Осташа измученно посмотрел на медную стену.
– Каждому своя дорога, дядя Конон, – сказал он. – Ты за мир во грехе бейся, а батя – в чистоте за образ…
– Ты – не батя твой, – едва слышно сказал Конон. – Твоя дорога – продолженье моей.
Они сидели, молчали, думая каждый о своем. Осташа изнемог от спора. Он пришел сюда совсем не за этим. Конон закрыл глаза, борода его чуть вздрагивала.

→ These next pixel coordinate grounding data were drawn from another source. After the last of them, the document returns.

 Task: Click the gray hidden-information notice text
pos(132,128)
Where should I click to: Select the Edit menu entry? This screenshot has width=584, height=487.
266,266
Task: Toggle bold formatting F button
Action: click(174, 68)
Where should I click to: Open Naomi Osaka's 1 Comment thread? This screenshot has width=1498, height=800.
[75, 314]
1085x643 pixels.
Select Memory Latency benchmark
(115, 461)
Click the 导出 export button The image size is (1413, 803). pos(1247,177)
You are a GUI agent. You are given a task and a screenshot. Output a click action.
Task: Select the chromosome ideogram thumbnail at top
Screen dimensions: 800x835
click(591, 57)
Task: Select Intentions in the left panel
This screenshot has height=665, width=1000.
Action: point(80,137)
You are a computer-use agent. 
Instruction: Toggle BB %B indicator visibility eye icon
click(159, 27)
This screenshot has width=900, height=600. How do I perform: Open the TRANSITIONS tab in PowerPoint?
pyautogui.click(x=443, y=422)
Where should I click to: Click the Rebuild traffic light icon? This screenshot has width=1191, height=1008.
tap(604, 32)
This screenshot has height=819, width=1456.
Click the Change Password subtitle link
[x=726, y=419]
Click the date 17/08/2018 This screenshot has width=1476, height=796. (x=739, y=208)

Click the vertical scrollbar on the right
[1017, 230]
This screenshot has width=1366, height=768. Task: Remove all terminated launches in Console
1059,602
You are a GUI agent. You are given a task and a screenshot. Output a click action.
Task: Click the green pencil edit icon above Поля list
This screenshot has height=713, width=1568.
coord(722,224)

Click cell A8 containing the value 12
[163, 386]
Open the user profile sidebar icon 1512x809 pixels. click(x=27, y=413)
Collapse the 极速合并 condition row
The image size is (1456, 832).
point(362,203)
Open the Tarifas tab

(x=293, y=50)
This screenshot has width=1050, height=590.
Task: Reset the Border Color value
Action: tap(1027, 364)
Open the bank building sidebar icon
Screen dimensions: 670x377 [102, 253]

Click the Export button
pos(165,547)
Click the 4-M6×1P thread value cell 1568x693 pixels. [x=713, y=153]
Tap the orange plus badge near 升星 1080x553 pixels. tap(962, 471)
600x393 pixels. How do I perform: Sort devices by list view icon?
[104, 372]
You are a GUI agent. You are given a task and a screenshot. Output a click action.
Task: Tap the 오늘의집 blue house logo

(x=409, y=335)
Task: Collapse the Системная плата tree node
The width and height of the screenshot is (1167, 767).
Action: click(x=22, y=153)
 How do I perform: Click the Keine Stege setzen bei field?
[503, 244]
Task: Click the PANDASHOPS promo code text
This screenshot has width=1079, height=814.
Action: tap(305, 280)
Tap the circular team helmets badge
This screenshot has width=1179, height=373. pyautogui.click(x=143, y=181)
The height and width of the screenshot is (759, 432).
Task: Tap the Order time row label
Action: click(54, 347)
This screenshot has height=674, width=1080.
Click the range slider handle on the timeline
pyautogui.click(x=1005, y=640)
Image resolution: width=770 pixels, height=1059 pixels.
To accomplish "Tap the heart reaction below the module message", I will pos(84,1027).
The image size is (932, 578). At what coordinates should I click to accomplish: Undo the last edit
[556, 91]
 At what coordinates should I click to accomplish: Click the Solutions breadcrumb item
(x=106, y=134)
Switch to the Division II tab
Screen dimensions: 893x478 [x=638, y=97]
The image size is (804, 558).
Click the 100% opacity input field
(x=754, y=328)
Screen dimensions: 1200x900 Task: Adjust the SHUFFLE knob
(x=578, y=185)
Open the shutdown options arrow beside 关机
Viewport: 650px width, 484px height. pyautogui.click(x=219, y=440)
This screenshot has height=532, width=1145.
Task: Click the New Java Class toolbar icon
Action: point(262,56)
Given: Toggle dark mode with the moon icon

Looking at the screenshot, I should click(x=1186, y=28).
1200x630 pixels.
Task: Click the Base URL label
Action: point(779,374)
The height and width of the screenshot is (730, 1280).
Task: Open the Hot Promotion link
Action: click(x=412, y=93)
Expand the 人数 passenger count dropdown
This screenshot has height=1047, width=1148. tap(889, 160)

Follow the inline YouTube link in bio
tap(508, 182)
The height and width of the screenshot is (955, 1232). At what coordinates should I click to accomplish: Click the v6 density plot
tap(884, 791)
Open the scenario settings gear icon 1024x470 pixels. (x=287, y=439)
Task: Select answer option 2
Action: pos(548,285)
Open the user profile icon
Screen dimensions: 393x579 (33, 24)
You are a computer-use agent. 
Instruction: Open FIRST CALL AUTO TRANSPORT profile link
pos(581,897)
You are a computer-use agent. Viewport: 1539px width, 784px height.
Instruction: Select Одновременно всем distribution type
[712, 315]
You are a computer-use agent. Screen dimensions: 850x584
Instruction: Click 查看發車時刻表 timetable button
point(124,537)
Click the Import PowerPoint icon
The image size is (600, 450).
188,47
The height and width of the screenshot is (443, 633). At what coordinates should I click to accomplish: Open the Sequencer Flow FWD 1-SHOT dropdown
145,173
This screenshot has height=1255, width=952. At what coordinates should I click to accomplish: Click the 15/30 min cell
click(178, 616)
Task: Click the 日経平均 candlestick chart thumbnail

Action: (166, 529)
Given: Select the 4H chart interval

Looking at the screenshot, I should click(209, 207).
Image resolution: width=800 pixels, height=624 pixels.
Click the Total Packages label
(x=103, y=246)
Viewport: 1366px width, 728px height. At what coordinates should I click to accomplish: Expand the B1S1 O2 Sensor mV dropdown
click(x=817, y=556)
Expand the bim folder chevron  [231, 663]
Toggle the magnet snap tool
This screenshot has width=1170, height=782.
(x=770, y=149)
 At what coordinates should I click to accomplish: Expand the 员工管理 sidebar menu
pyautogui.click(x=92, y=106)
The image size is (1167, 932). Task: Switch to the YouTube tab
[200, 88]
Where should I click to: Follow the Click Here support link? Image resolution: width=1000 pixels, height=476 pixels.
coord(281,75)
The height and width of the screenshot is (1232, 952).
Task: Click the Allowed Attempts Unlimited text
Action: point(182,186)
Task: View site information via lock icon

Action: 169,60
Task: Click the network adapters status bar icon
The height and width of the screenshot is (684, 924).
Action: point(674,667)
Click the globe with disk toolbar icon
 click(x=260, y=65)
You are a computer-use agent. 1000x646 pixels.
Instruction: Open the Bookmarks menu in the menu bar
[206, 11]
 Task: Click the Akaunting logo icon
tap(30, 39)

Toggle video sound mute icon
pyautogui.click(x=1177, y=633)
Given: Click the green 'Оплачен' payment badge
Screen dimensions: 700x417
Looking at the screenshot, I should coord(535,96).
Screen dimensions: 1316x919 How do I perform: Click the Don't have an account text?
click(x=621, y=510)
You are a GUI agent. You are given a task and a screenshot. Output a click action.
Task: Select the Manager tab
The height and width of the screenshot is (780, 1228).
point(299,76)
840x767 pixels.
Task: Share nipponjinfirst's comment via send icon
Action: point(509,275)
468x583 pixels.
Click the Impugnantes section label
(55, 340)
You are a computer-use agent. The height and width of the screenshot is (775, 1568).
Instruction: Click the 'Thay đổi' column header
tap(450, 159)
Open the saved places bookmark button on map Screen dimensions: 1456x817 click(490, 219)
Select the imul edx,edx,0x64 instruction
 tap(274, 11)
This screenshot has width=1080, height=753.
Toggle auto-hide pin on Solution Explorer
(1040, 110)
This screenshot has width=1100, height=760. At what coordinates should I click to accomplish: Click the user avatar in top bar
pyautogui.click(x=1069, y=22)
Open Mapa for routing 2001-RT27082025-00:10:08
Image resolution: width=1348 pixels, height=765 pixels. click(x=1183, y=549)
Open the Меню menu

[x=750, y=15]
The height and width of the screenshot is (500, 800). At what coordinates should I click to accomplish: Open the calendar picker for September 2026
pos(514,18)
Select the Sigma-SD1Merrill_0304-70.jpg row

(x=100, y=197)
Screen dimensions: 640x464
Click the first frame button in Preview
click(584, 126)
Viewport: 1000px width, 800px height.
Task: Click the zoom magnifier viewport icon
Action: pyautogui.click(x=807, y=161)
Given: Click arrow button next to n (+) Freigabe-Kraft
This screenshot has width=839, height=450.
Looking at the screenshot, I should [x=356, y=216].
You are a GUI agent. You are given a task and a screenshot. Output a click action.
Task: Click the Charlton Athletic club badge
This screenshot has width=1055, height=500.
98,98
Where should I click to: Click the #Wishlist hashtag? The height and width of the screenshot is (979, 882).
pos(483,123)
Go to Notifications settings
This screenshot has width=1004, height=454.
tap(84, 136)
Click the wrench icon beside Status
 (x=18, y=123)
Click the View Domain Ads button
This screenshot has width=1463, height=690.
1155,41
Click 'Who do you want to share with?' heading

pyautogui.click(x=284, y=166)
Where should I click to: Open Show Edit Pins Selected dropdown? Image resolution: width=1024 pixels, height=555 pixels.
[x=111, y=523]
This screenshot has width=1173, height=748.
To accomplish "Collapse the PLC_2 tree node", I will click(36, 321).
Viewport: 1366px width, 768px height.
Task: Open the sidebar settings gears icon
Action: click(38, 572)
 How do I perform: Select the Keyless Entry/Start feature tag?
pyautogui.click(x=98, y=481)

– Я не хочу быть истяжлецом… – тяжело сказал Осташа. – Не хочу. Пусть я не такой, как батя, но можно и без истяжельства… Неужель выбор только таков: или душой для дела жертвуешь, или делом для души?
– Не таков выбор, – ответил Конон, похоже, из последних сил. – Не таков, дурачок. Выбор – или истяжельство, или жертвуешь. Вот я тебе о чем говорю.
– Не хочу, – повторил Осташа. – Прости. Не верю.